Cotejando o conteúdo das memórias de Amorim — e sua ênfase em soluções negociadas — com a realidade dos dias de hoje, fica subentendido o “doce triunfo” a que nos referimos no título: o Iraque, onde o Brasil foi um dos países mais vocais na oposição à ocupação dos Estados Unidos, foi demolido de tal forma que perdeu controle de parte do território para o chamado Estado Islâmico;  a Síria, onde o Brasil também rejeitou intervenção externa, está mergulhada em uma guerra civil que custou a vida de ao menos 200 mil pessoas; na Líbia, a intervenção da OTAN que derrubou Gaddafi — repudiada pelo Brasil — produziu o caos em um país que era estável e agora caminha para a desintegração; no Irã e em Cuba, grosseiramente, os Estados Unidos perseguem o caminho recomendado pelo Itamaraty.
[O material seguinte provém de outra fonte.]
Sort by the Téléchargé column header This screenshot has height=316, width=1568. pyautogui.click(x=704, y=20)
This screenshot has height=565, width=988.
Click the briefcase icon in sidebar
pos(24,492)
[A produção de conteúdo exclusivo do Viomundo, como este, é bancada pelos nossos assinantes. Torne-se um deles!]

O ex-ministro atribui a ousadia da política que praticou no Itamaraty à liberdade de ação dada pelo presidente Lula. Segundo Amorim, o ex-presidente é um “asset” da política externa brasileira tão importante quanto Nelson Mandela foi para a África do Sul.
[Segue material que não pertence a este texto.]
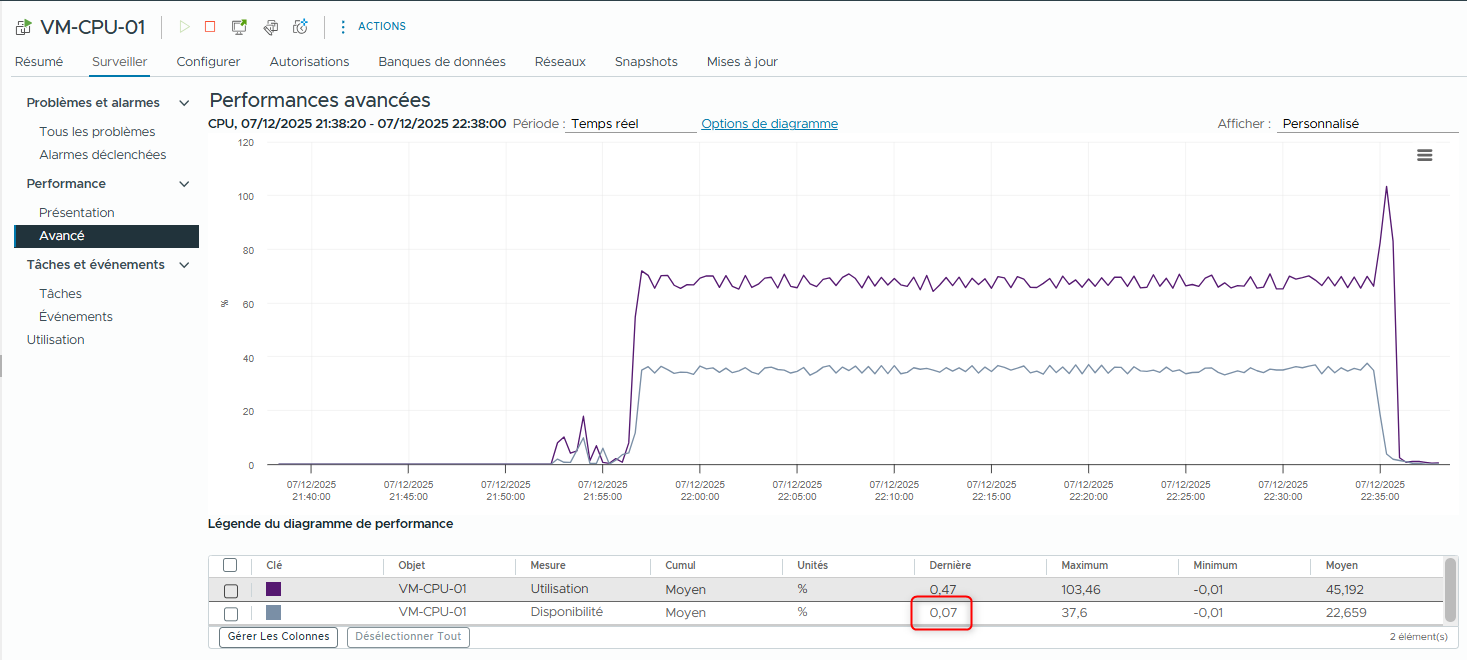The image size is (1467, 660).
Task: Click the red Power Off stop icon
Action: click(210, 27)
Sobre as críticas recebidas ao longo dos anos, o ex-chanceler adota uma postura olímpica: “Intrigava-me o fato de que aqui [no Brasil], ao contrário [de outros países], as tentativas que fizemos [de participar das grandes questões] eram em geral consideradas uma intromissão desnecessária e perigosa em temas que não nos diziam respeito. Eu me perguntava (e ainda me pergunto) a razão desse apego a uma posição secundária e de dependência, com raizes aparentemente tão profundas em nossos formadores de opinião. […] De certa forma, é como se temêssemos assumir os ônus, que são uma decorrência natural do crescimento e da maturidade, e preferíssemos viver ao abrigo de uma metrópole, real ou imaginária, ainda que isso custe o abandono de oportunidades e o sacrifício de interesses”.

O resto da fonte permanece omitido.